The relationship between ventricular deformation and sPAP has been
previously reported (16ā18). A chronic increase in afterload,
manifested by an elevated pulmonary artery pressure, can cause a
decrease in the elastance of myocardial fibers in patients with severe
pulmonary hypertension (17,19). This will ultimately cause irreversible
myocardial damage with the eventual development of ventricular fibrosis
(20). As our results suggest, the progressive decrease in ventricular
strain and atrial strain is modeled as a quadratic function, which
suggests that these patients have an initial period of compensation by
increasing contractility, possibly via the Frank-Starling mechanism,
that progressively decreases as the disease advances. This may be more
pronounced in the right ventricle, as the chamber directly facing the
increased afterload, before impairing the right atrium.
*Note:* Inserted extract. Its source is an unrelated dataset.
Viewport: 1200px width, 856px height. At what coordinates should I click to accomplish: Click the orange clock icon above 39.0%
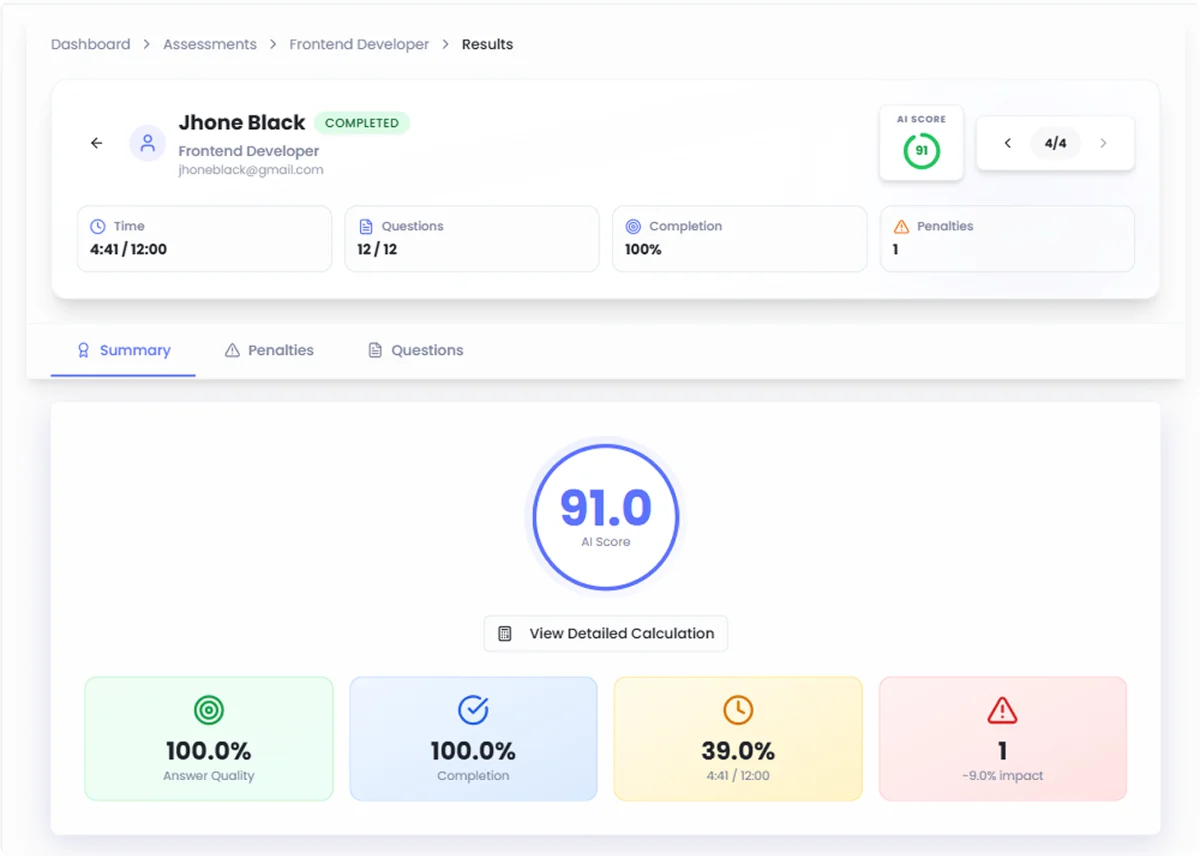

The atrial
function is also altered, as observed in the evaluation of the various
atrial phases. Finally, the degree of fibrosis analyzed in the
pathological specimens of a subset of patients with pulmonary
hypertension was associated with a prolonged decrease in ventricular
function.
With the demonstration of fibrosis, usually an irreversible change,
early detection and stratification of PH is critical. Our data
demonstrate the clinical utility of RV-FWS and RA-GS as
echocardiographic parameters that aid in this task. Strain parameters
have been previously used to predict outcomes in congestive heart
failure and myocardial infarction with similar results (21,22), as well
as in pulmonary hypertension (23,24,25). The echocardiographic
estimation of sPAP and accordingly the development of the probability of
PH is usually predicated on the presence of a complete tricuspid
regurgitation envelope by continuous wave Doppler. Often these envelopes
are incomplete and the accuracy of the sPAP estimation is markedly
reduced. One usually relies on secondary signs of PH including RV
dilatation, dysfunction by TAPSE or Sā, or D-shaped septum configuration
in systole. Many of these findings are only present in advanced PH. RV
strain measurement may permit for earlier detection of dysfunction, as
it does in chemotherapy-induced LV cardiomyopathy (26) or in the RV in
patients with scleroderma (27). In addition, strain measurements may
assist in risk stratification in clinical contexts where conventional
approaches are not sufficient. In our work, we identified strain cut-off
values that demonstrate the differences in pulmonary hypertension
severity categorization. Overall, RV-FWS offers to be a highly sensitive
echocardiographic parameter while RA-GS offers a sufficient specific
parameter to detect all categories of pulmonary hypertension. If our
cut-off values are validated, they could be used in a clinical setting
to aid detection and categorization of PH.